The marketing, pricing and costing of drugs has changed dramatically. The old philosophy used to be that a manufacturing company based the price it charged for a drug on the cost of developing it, plus the cost of the many failed drugs that never got to marketing, plus a reasonable market mark-up. It was difficult to argue with that. While science and medicine have become more sophisticated, so has marketing. We now know that one of the key scientific components of marketing is pricing and the question of what the market will bear. The things which determine what a market will bear include the quality of the science behind the drug and the quality of the clinical impact and its reach into medicine, but also emotional and social factors. If a company has an effective drug for a rare disease that affects young people, it is likely that the company will try to yank the price up as high as it can, way beyond the developmental cost of the drug. That is why I am troubled indeed when I hear of individual drugs costing many hundreds of thousands of pounds per annum. That is simply not sustainable.

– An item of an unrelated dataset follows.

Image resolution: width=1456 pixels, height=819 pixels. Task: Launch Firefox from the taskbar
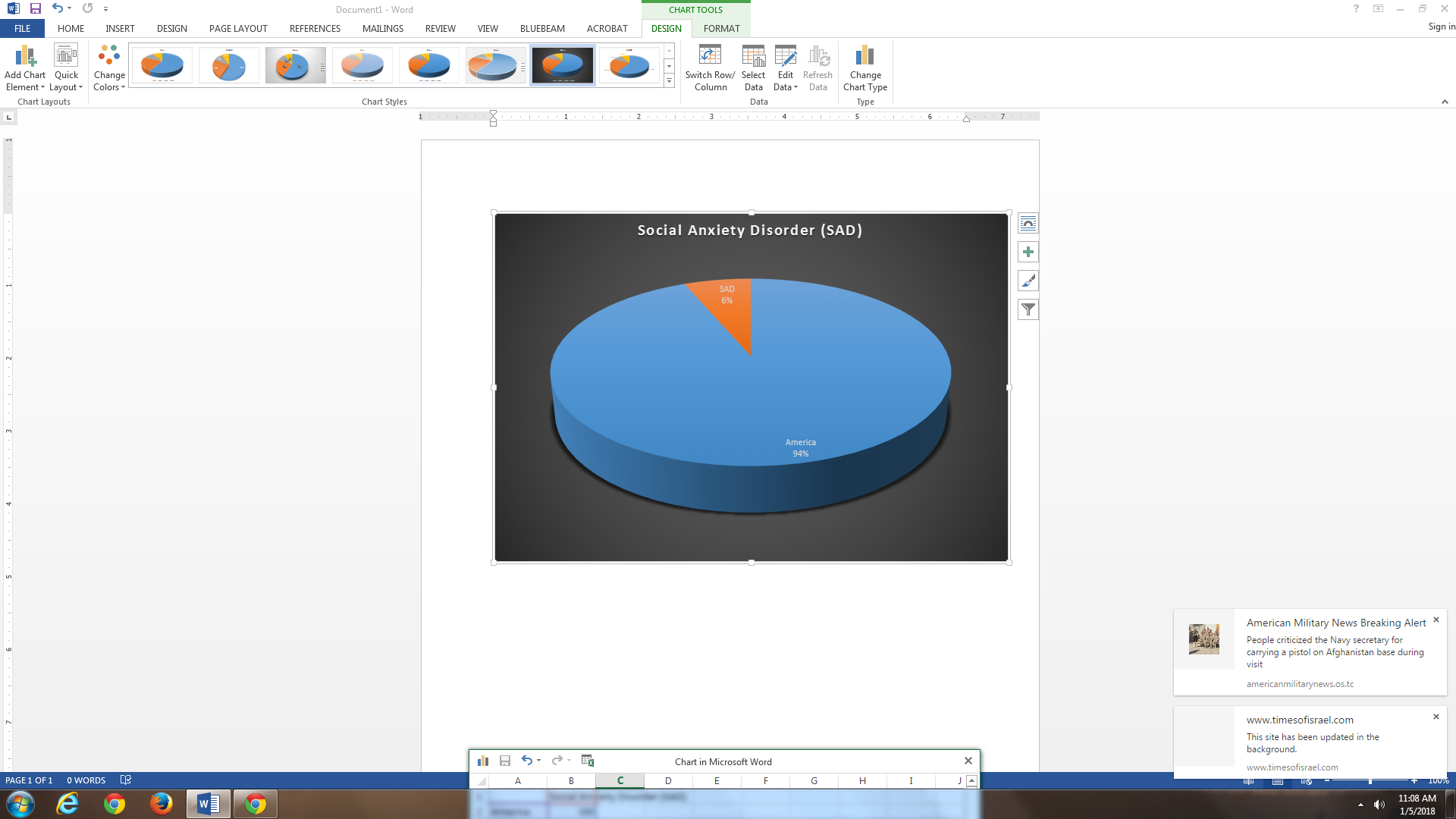coord(161,803)
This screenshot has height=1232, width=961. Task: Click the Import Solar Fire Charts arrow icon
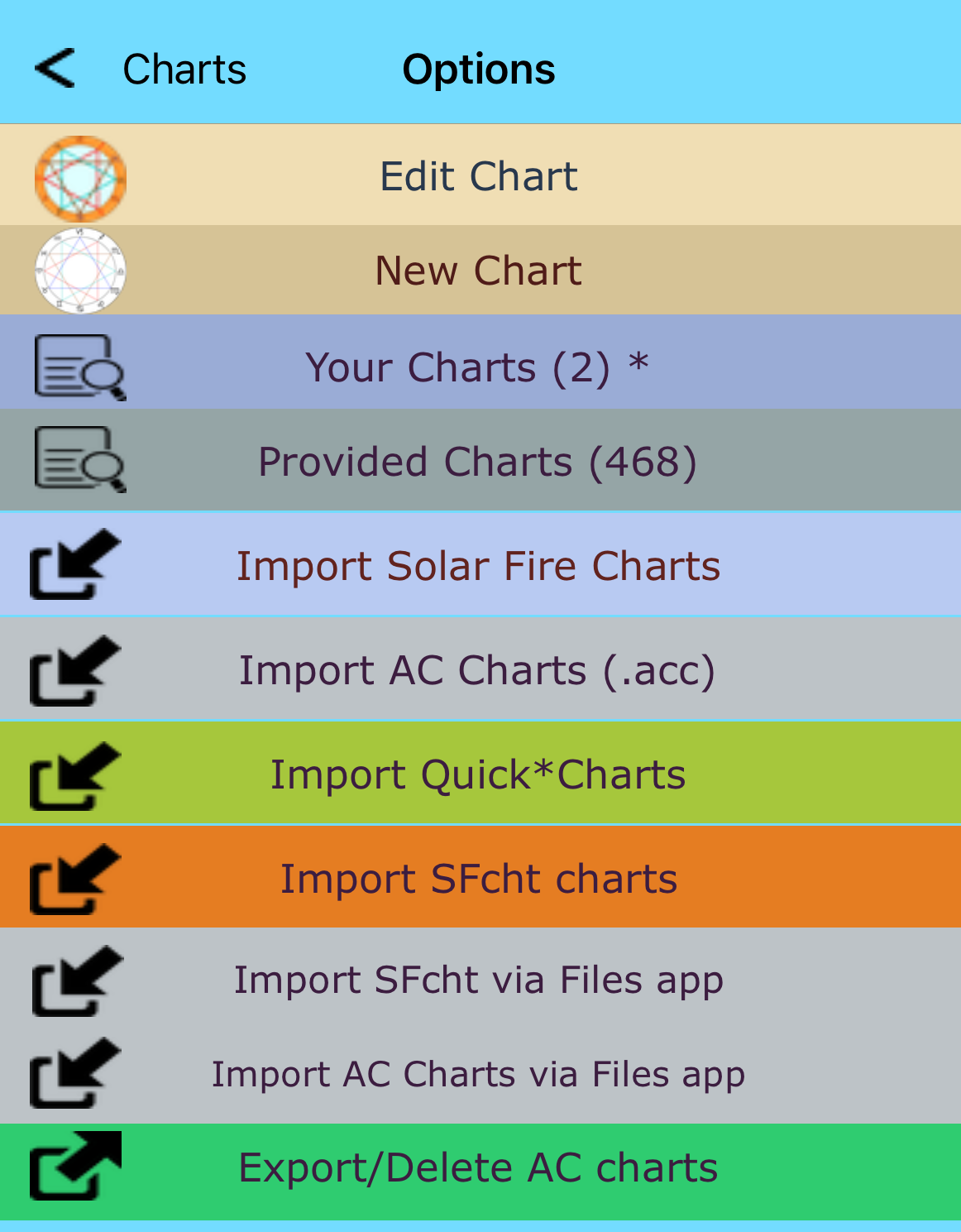(75, 564)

I know of one cancer drug we are prescribing that costs approximately £120,000 per annum for a patient, and that patient would be on the drug for a year. I know that the drug was licensed on the basis of a trial which included only 100 patients. Therefore, the developmental costs of this drug had no relationship whatsoever to what was being charged for it. Let us compare that to a drug like Herceptin, which was developed in an earlier era and which cost approximately €30,000 per year. It was based on trials that included 20,000 or 30,000 patients. It was expensive to develop. By the way, when we are allowed to prescribe bio-similars instead of Herceptin, I will prescribe them all the time. We need to be absolutely unambiguous about this. Our health service will not be able to afford the high-quality cancer, cardiovascular and cystic fibrosis treatments that are coming if we do not save everywhere we can. In every situation where a generic drug exists that is much cheaper, we should use it. In every situation where a bio-similar drug exists that is much cheaper, we should use it. I take two generic medications with a clean conscience and a light heart every morning and I tell my patients the same thing.

The companies need to have a serious rethink. Increasingly, the purchasers are government collectives throughout the Western world. They probably need to draw a line under this and express to the companies the view that there is an amount of money beyond which they will never pay for one drug and that the companies can still make money on it. I offer one example. A good friend and colleague of mine, Dr. Leonard Saltz from the Memorial Sloan Kettering Cancer Center, was routinely prescribing a widely used colon cancer drug called bevacizumab. A newer drug called aflibercept came along. It was not bio-similar; it was a different company's product. The company wanted to give it and took the view that it was a little better. However, the price was astronomical. Dr. Saltz went to the New York Times, wrote an op-ed and then went to the pharmacy committee of the hospital and said that they should not pay for it because the difference was too small and the cost too great. Immediately, the company was able to drop the price of the drug by one half, which told us that there was no relationship whatsoever between where it pitched the price of the drug and the actual developmental costs of it. The company made a calculation - as it transpired, a miscalculation - that the market would bear a higher cost.

We really need to get our act together on this. If we are going to be able to take these wonderful new cancer treatments into the next generation, we need to look at numerous things. How much money is spent on marketing to doctors? How much money is spent on advertising? Moreover, we need to look at the way pricing works on the drugs. The bad news for the industry is that if they price it too hard, no one is going to pay. That is where it is. We need to work out a way to ensure that drugs become available at a rate that is affordable as well as allowing a reasonable profit for the companies and their shareholders.